=== INFORMATION ===
__________

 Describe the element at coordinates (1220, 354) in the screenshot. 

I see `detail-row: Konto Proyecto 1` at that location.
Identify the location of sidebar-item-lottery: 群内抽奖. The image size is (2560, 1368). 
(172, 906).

__________

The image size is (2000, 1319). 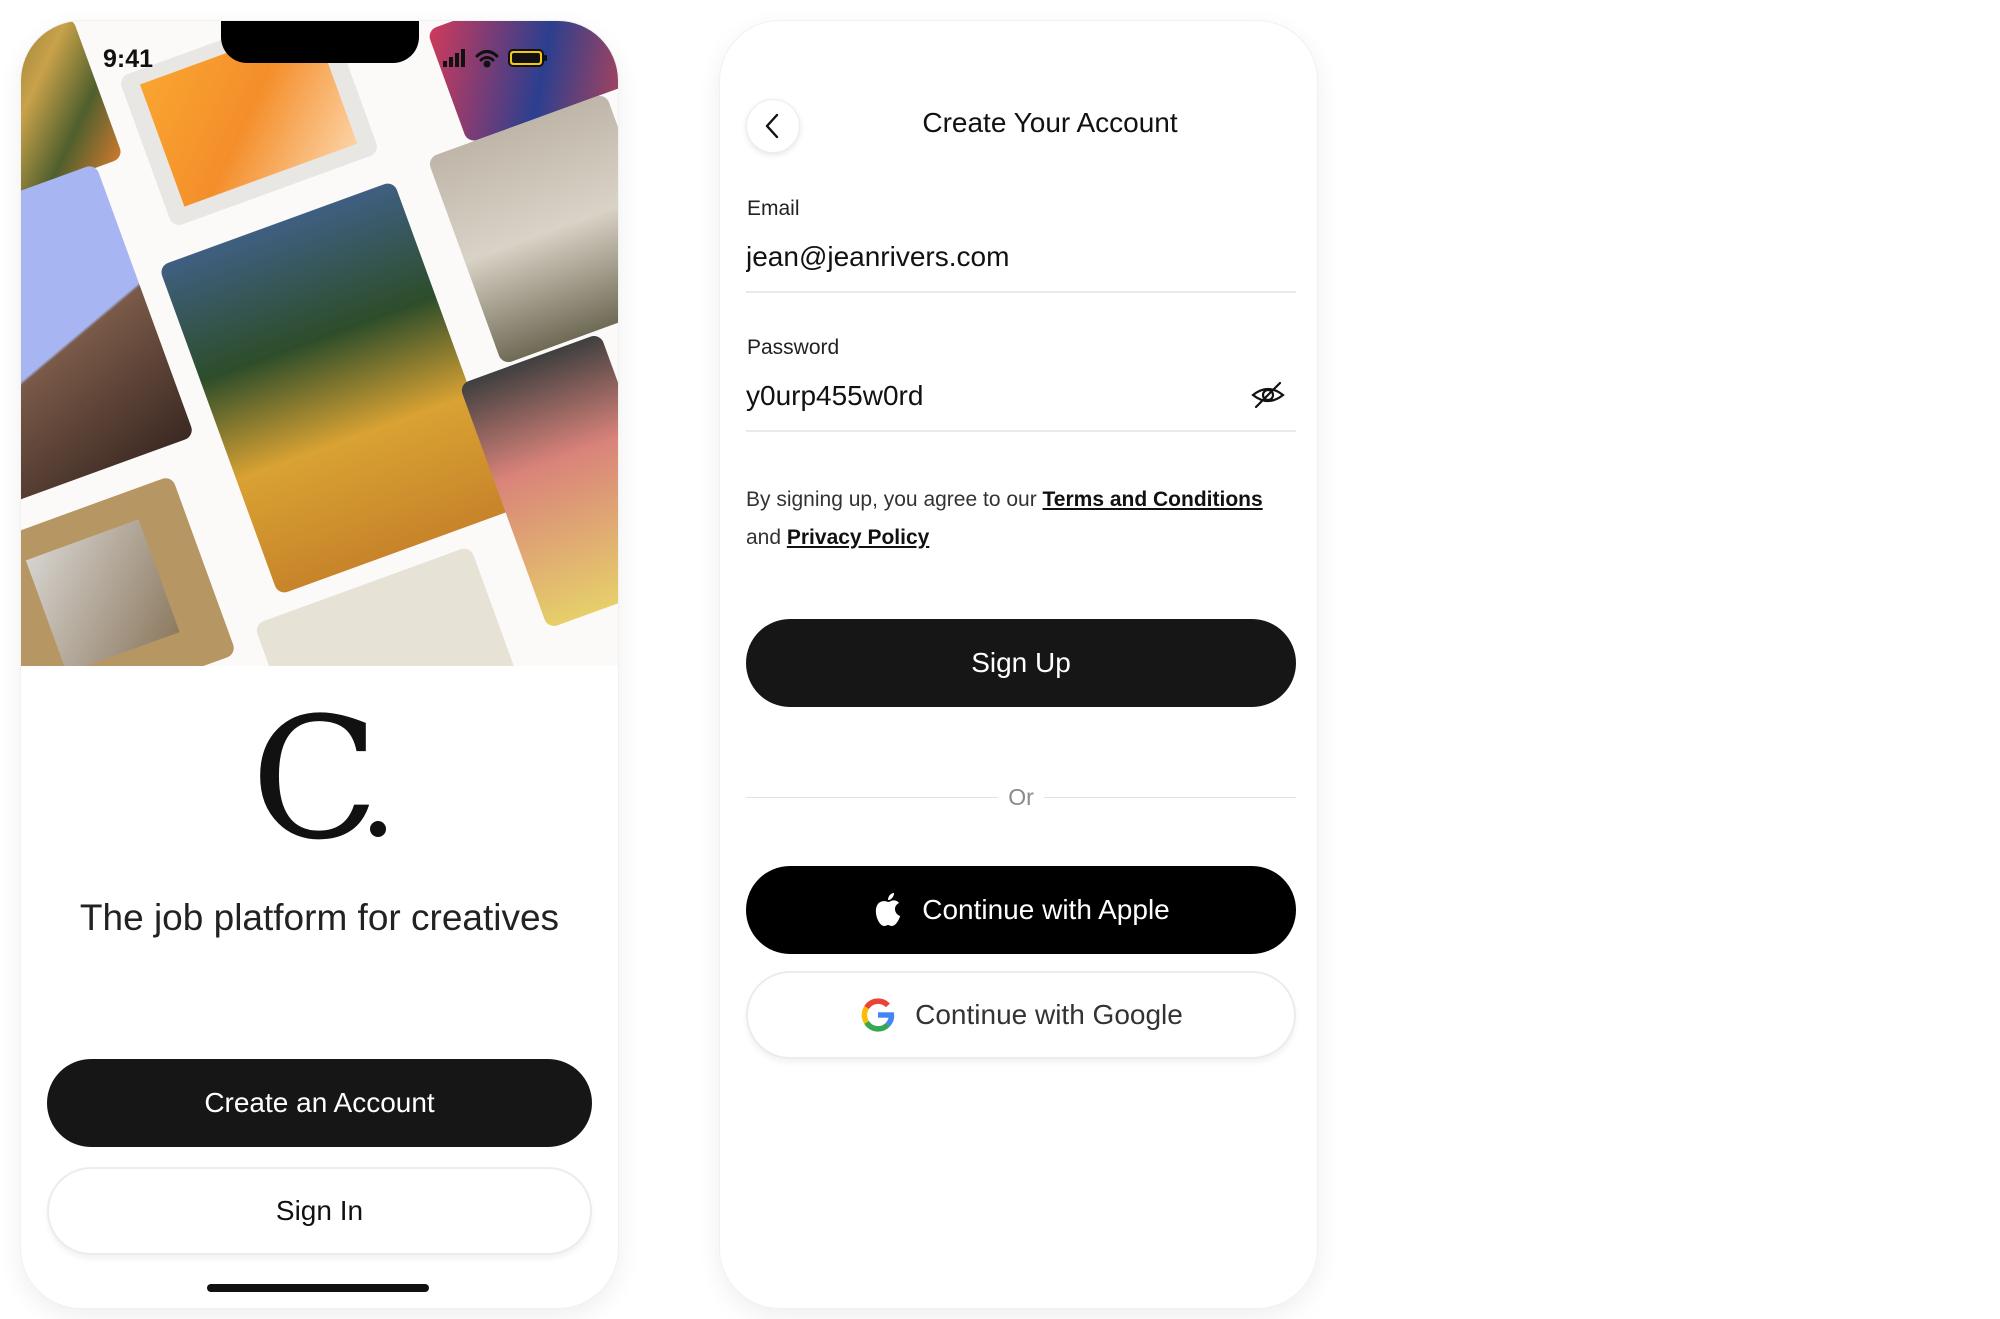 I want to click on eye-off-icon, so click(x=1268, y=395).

__________

=== PROMPT ===
Rewrite the lines from the one containing "Describe the element" through the one containing "(172, 906)." as a numbered list, omitting any blank lines.

=== RESULT OF THIS EXERCISE ===
1.  Describe the element at coordinates (1220, 354) in the screenshot. 
2. I see `detail-row: Konto Proyecto 1` at that location.
3. Identify the location of sidebar-item-lottery: 群内抽奖. The image size is (2560, 1368). 
4. (172, 906).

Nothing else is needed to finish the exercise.